O filé e o osso

Início de noite de uma insossa quarta-feira junina, 27, quando uma parte de uma praça numa cidade do interior fica lotada de gente. À primeira vista, alguém poderia dizer que se tratava de um show de música popular (uma banda – pedaço? – tipo calypso ou nessa linha). Outro poderia afirmar que seria a visita de uma liderança política. Mas as eleições ainda faltam engolir um ano praticamente. Olha se não era um concerto de piano. Loucura meu! Um concerto de piano numa cidade interiorana no centro-norte deste continente chamado Brasil.

Arthur Moreira Lima tocou para uma boa platéia, dentro do projeto “Um Piano pela Estrada – Nos Caminhos de JK”, patrocinado pela Petrobras, Caixa e outras grandes empresas, tendo o apoio da Fundação Cultural do Tocantins (são seis cidades tocantinenses contempladas com o projeto), e da Prefeitura Municipal de Gurupi, por meio da Fundação Cultural.

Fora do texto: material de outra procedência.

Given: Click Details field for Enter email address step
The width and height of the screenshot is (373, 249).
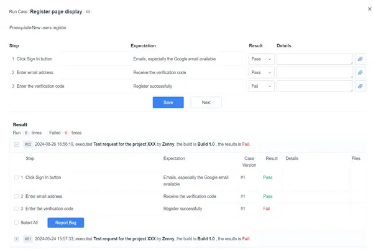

No repertório, obras de Bach, Mozart, Bethoven, Chopin, Pixinguinha, Villa-Lobos, Ernesto Nazareth, Luiz Gonzaga, Astor Piazzolla, entre outros compositores das músicas clássica e popular, brasileiras e universais.

Tudo isso me faz lembrar do velho lúcido (e lúdico) Ariano Suassuna. Em suas palestras e até em entrevistas, ele costuma questionar o velho ditado que diz que o cachorro gosta de osso. Em sua opinião, cachorro gosta mesmo é de filé e que ele só aceita o osso quando não tem o primeiro. Trazendo para a nossa praça, a quantidade de pessoas (cerca de uma mil) comprova o que Suassuna diz. E uma platéia educada, como observou o próprio pianista que, num certo momento, referiu-se a ela como de primeiro mundo.

Mas voltando para o mundo real, nosso dia-a-dia nos bombardeia com milhares e diversos tipos de ossos. São as músicas-osso, ruins de letra, péssimas de harmonia; as literaturas-osso, auto-ajuda e outras baboseiras midiatizadas que mais desajudam; TV-osso, com uma programação ossal, longe de ser colossal (perdoem-me pela pobre rima, são muitos anos de osso). E por aí segue...

Eu mesmo fui educado por quase toda a vida acreditando que ter o osso já seria o suficiente. Talvez até um sonho. Nordestino de vida “severina” que nunca largou o dito cujo até... Até que um dia descobriu que o filé também existia. Desse dia em diante persigo o filé. Só que, às vezes, o danado não se apresenta. Nesses dias, aprendi a jejuar.